# What kind of trees



## J00x (Oct 28, 2016)

Can someone tell me what kind of trees these are growing here in Portugal?

http://imgur.com/a/K098b











Thank you,


----------



## travelling-man (Jun 17, 2011)

I think you'll need far better pics than that to get an accurate ID of any tree........ Close up of bark, leaf & description of habitat would help immensely....... but I do share your frustration.


----------



## J00x (Oct 28, 2016)

travelling-man said:


> I think you'll need far better pics than that to get an accurate ID of any tree........ Close up of bark, leaf & description of habitat would help immensely....... but I do share your frustration.


was hoping to get lucky and someone would be able to tell from the pics. Thanks


----------



## Pazcat (Mar 24, 2010)

Look a bit like Birch trees to me, then again they may not be.


----------



## J00x (Oct 28, 2016)

Pazcat said:


> Look a bit like Birch trees to me, then again they may not be.


Thanks


----------



## J00x (Oct 28, 2016)

Here are a few more pictures.


----------



## travelling-man (Jun 17, 2011)

It could well be birch or beech but you really need to wait until it's in leaf before you can make a positive ID. 
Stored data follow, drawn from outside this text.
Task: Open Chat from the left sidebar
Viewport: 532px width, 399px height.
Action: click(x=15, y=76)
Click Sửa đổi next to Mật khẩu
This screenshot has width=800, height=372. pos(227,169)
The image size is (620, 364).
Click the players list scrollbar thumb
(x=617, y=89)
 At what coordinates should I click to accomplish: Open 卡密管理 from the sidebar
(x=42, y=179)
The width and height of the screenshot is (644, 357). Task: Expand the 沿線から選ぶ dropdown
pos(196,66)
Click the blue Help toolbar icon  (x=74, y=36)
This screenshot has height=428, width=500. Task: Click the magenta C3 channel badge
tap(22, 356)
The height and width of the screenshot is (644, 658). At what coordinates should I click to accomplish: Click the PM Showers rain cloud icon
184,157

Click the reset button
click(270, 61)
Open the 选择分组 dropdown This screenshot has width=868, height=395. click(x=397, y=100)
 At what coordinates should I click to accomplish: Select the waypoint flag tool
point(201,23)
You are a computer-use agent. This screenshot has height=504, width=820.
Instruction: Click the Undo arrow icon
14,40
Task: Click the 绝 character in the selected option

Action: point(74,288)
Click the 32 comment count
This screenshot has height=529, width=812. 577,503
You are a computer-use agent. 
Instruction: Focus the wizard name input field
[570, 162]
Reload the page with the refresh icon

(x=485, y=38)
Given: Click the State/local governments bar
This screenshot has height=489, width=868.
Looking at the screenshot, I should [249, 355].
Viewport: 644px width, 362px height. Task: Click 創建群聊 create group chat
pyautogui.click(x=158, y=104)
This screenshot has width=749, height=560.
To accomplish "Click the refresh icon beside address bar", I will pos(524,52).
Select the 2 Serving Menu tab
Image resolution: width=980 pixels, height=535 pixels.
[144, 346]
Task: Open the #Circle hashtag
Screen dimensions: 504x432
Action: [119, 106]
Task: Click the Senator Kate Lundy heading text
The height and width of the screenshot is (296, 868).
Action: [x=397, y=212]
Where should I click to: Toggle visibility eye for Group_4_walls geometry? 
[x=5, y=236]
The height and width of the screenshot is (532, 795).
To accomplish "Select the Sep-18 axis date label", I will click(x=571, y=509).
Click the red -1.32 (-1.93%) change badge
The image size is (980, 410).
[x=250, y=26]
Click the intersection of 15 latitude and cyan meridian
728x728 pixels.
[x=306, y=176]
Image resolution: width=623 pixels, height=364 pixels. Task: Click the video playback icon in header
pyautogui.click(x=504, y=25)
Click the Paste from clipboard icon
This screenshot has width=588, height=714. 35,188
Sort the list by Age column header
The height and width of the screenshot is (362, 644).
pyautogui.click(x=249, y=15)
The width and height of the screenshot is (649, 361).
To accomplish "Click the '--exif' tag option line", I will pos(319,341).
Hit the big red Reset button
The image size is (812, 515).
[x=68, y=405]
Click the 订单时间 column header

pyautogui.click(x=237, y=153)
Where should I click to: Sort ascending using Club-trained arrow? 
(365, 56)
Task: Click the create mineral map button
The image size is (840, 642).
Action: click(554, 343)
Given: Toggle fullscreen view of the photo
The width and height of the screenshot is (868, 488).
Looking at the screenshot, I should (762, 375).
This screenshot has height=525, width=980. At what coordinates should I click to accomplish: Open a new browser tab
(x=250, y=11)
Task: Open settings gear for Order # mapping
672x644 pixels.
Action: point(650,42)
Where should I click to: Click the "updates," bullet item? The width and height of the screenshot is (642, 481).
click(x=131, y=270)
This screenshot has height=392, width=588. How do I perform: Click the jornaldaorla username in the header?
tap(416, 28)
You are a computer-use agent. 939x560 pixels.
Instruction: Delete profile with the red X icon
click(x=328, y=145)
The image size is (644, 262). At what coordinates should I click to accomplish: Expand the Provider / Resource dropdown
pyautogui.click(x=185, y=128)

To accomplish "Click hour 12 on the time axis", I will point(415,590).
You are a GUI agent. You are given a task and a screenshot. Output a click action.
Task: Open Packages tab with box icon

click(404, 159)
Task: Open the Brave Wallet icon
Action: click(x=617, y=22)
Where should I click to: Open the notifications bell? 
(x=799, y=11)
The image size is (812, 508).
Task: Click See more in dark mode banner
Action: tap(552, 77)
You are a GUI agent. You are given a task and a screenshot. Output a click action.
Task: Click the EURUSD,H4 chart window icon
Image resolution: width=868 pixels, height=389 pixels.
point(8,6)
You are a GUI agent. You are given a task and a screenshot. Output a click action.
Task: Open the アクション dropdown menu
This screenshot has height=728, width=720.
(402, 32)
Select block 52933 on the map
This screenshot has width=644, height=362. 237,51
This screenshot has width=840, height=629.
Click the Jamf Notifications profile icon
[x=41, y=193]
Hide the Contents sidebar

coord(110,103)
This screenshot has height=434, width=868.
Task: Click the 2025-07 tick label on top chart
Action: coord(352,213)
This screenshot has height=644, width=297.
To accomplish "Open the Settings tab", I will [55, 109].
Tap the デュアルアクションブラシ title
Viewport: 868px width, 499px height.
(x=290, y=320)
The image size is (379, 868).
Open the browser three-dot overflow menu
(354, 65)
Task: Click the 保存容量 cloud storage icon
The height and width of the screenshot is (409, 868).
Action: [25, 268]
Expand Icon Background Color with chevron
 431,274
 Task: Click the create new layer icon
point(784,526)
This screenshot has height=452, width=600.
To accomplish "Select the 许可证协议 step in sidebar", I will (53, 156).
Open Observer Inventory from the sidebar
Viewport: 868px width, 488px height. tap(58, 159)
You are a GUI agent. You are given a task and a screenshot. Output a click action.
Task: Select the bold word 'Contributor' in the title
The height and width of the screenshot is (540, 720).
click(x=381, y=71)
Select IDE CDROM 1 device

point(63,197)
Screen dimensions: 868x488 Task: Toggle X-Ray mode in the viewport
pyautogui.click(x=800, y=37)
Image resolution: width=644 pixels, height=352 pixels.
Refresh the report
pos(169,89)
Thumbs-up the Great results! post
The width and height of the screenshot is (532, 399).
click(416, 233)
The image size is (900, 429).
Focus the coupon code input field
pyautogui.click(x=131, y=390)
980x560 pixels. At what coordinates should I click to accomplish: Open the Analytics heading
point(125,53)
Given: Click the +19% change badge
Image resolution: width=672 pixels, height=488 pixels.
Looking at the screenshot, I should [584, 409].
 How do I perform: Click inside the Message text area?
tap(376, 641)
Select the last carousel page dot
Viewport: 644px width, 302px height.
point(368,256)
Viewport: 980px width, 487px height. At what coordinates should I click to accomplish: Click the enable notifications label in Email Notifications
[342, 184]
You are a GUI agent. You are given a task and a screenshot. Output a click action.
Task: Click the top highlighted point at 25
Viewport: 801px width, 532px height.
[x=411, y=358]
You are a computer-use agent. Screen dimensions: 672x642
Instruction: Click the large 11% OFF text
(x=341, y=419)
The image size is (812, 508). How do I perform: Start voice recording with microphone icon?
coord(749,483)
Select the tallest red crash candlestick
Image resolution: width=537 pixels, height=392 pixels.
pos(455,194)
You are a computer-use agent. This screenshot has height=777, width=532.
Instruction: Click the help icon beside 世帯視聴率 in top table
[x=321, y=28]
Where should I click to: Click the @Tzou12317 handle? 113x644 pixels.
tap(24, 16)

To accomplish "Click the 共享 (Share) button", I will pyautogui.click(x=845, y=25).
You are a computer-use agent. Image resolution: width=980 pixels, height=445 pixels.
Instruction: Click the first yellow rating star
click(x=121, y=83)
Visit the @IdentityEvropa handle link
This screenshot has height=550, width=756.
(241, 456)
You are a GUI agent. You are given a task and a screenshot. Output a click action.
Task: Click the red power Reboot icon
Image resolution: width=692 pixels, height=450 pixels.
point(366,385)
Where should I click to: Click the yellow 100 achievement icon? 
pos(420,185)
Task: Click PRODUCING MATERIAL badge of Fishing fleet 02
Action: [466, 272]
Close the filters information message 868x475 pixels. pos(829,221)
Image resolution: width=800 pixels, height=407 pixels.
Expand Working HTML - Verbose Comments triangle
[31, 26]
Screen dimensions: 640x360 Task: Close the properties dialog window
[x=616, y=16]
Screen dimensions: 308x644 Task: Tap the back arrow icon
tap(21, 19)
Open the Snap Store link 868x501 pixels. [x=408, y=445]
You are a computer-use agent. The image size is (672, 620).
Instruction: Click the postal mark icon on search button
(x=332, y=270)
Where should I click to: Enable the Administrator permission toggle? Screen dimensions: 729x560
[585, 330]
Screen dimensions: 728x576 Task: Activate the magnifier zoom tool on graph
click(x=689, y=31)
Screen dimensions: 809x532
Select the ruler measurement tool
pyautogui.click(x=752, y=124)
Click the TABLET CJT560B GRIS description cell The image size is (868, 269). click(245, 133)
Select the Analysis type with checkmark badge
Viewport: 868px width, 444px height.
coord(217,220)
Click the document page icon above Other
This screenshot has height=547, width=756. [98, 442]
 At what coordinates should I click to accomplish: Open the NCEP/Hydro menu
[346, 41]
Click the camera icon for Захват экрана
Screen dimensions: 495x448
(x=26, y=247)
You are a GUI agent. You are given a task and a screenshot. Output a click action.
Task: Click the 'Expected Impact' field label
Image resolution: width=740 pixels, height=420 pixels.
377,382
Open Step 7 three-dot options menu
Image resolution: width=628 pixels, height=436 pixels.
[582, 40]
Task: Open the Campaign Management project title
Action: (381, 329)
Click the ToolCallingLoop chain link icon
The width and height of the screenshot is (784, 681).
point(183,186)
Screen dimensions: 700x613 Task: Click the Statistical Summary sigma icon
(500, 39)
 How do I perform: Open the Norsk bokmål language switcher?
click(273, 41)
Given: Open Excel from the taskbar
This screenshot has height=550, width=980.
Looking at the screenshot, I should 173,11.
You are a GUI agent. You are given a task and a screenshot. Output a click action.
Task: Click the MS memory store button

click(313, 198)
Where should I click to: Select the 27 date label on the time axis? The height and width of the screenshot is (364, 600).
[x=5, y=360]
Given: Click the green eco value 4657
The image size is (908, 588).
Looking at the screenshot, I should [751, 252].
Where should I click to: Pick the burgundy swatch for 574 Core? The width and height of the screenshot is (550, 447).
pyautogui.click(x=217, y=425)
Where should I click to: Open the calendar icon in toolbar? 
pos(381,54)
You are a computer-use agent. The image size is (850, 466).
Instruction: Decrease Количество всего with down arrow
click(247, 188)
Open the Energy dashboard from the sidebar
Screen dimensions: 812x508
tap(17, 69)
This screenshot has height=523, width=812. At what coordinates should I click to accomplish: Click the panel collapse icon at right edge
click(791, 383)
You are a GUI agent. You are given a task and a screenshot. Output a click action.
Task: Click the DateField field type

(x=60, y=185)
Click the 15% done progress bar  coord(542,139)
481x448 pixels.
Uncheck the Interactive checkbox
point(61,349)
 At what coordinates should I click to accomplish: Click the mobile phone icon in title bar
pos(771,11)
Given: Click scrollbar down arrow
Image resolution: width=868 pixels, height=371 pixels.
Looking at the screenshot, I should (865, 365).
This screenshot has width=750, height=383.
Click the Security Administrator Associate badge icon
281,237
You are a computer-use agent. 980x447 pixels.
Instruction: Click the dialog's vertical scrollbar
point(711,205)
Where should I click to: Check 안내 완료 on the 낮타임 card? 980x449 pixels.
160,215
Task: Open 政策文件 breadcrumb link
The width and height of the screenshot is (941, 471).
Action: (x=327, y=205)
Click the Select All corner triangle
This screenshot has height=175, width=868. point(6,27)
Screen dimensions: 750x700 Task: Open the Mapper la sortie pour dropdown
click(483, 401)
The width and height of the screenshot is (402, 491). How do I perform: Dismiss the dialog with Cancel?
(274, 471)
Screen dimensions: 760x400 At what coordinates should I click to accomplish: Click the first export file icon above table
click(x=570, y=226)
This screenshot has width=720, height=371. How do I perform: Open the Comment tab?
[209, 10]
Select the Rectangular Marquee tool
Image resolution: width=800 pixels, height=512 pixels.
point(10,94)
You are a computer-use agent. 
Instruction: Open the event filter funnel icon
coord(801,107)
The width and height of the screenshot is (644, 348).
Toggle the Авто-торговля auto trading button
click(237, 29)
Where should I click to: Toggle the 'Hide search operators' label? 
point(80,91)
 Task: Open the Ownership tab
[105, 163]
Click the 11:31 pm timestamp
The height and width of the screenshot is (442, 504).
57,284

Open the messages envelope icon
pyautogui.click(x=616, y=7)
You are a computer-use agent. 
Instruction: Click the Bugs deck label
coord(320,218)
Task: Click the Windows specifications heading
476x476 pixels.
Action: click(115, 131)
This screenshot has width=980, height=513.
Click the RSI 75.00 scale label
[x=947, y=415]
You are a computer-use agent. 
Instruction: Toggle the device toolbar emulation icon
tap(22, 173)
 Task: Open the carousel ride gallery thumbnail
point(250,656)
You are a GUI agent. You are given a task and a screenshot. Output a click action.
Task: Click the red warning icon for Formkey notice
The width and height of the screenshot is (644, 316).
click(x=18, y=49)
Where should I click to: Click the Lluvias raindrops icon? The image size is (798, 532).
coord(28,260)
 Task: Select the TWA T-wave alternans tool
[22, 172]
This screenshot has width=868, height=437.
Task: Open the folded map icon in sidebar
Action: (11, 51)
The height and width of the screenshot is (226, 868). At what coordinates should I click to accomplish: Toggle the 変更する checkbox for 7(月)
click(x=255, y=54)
https://en.wikipedia.org/wiki/Birch 

Probably easiest to give it a month or so & then take a smartphone to the tree & then look it up online whilst you're actually looking at the tree.


----------



## J00x (Oct 28, 2016)

travelling-man said:


> It could well be birch or beech but you really need to wait until it's in leaf before you can make a positive ID.
> 
> https://en.wikipedia.org/wiki/Birch
> 
> Probably easiest to give it a month or so & then take a smartphone to the tree & then look it up online whilst you're actually looking at the tree.


Ok thanks for the advice.


----------



## Veronica (Apr 5, 2008)

The bark does not look like Birch. It could be Beech though.


----------